** START Material provided **

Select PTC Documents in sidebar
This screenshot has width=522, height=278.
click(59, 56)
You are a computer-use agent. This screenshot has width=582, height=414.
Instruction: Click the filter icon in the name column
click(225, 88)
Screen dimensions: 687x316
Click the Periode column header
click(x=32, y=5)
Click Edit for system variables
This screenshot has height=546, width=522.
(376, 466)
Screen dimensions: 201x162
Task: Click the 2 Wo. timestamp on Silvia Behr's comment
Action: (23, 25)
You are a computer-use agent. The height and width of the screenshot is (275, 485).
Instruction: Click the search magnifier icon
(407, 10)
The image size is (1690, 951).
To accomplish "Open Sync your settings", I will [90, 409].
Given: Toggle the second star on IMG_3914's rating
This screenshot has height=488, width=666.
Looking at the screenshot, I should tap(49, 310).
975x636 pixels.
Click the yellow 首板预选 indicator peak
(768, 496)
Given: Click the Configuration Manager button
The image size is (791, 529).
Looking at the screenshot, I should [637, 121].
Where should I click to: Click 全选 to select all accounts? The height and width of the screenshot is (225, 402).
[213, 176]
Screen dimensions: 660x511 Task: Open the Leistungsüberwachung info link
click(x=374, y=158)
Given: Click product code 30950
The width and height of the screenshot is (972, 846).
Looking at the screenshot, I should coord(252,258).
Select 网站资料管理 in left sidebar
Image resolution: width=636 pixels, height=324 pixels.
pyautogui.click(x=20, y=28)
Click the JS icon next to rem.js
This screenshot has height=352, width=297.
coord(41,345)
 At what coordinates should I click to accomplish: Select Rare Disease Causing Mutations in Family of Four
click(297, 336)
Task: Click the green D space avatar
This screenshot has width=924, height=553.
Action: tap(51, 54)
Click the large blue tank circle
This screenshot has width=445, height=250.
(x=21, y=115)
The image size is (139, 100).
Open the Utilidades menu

** END Material provided **

→ What the task asks
Copy the records word for word, from the first line through the line containing "click(x=374, y=158)", including that line.

→ Task solution
Select PTC Documents in sidebar
This screenshot has width=522, height=278.
click(59, 56)
You are a computer-use agent. This screenshot has width=582, height=414.
Instruction: Click the filter icon in the name column
click(225, 88)
Screen dimensions: 687x316
Click the Periode column header
click(x=32, y=5)
Click Edit for system variables
This screenshot has height=546, width=522.
(376, 466)
Screen dimensions: 201x162
Task: Click the 2 Wo. timestamp on Silvia Behr's comment
Action: (23, 25)
You are a computer-use agent. The height and width of the screenshot is (275, 485).
Instruction: Click the search magnifier icon
(407, 10)
The image size is (1690, 951).
To accomplish "Open Sync your settings", I will [90, 409].
Given: Toggle the second star on IMG_3914's rating
This screenshot has height=488, width=666.
Looking at the screenshot, I should tap(49, 310).
975x636 pixels.
Click the yellow 首板预选 indicator peak
(768, 496)
Given: Click the Configuration Manager button
The image size is (791, 529).
Looking at the screenshot, I should [637, 121].
Where should I click to: Click 全选 to select all accounts? The height and width of the screenshot is (225, 402).
[213, 176]
Screen dimensions: 660x511 Task: Open the Leistungsüberwachung info link
click(x=374, y=158)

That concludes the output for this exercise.